Malgré ce contexte de rupture, les deux blocs ont réaffirmé, au moins dans le discours, leur volonté de maintenir certains principes fondamentaux. Au premier rang figure la libre circulation des personnes et des biens, considérée par tous comme un pilier inaliénable de l’unité régionale.
Un dialogue encore possible ?
Le président nigérian Bola Ahmed Tinubu, président sortant de la CEDEAO, a profité de son discours d’ouverture pour adresser un message d’ouverture à l’endroit des États de l’AES :
« Nos portes leur restent ouvertes pour l’unité, la solidarité et la vision commune de l’avenir. »
Cette déclaration fait écho à la session de dialogue qui s’était tenue à Bamako, le 22 mai 2025, entre une délégation de la Commission de la CEDEAO et les ministres des Affaires étrangères de l’AES. Bien que cette rencontre n’ait pas débouché sur des avancées concrètes, elle a constitué un rare moment d’écoute mutuelle.
Du côté de l’AES, une prudente distance semble être maintenue. Pour les autorités de transition des trois pays, il n’est pas question de revenir sur le choix de quitter la CEDEAO, considéré comme un acte de souveraineté. Néanmoins, la porte reste ouverte à une coopération technique sur les questions d’intérêt commun : transport, douanes, sécurité transfrontalière, etc.

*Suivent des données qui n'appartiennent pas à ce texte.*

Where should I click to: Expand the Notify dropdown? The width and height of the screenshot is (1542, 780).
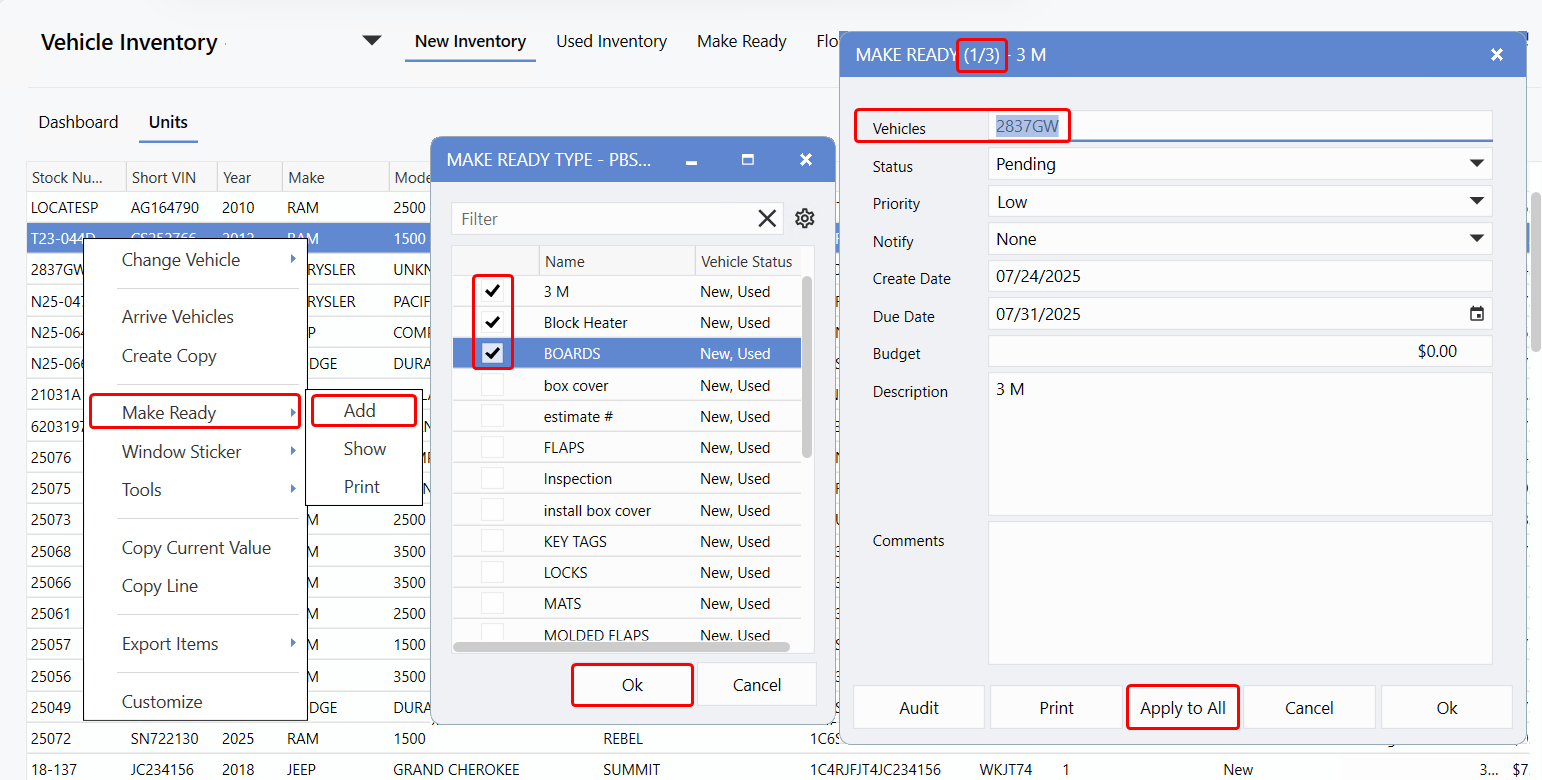pos(1476,239)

Une CEDEAO face à ses contradictions
Au-delà de la question du Sahel, le sommet d’Abuja a été aussi l’occasion pour les chefs d’État de la CEDEAO de réfléchir à leur propre fonctionnement. Car la rupture avec les pays de l’AES est aussi révélatrice de tensions internes au sein de l’organisation.
Certains analystes estiment que la CEDEAO paie aujourd’hui le prix d’une trop grande proximité avec certains agendas extérieurs, notamment ceux de la France ou de l’Union européenne, ce qui a pu alimenter le ressentiment dans les pays sahéliens en quête d’un nouveau cap souverainiste.

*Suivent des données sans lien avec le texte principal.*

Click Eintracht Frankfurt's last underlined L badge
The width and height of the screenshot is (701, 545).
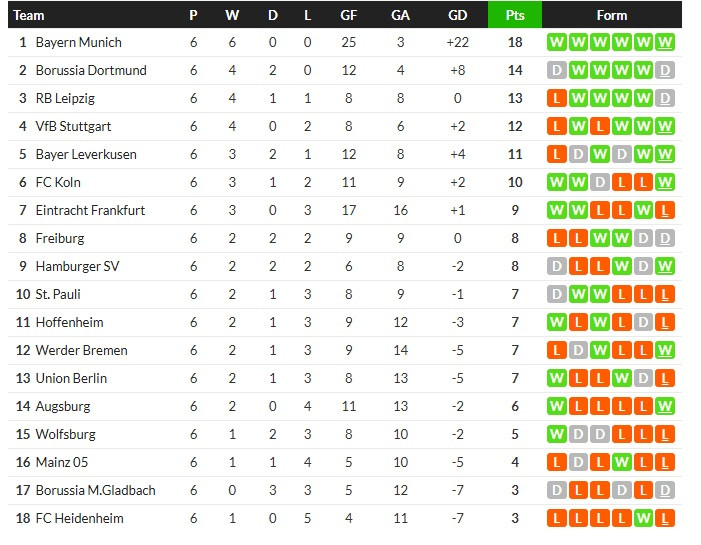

« L’avenir de l’intégration régionale ne peut se faire sans écouter les voix discordantes », affirme pour Bamada.net le professeur Kalilou Sanogo, politologue malien. « La CEDEAO doit faire sa mue si elle veut éviter d’autres ruptures. »
Le sort des citoyens, enjeu crucial
Dans cette recomposition régionale, le sort des citoyens est un point de vigilance majeur. Des milliers de Maliens, Burkinabè et Nigériens vivent et travaillent dans des pays membres de la CEDEAO, et inversement. Le risque de discriminations administratives, de ruptures de droits ou d’obstacles à la mobilité reste élevé si des accords clairs ne sont pas rapidement établis.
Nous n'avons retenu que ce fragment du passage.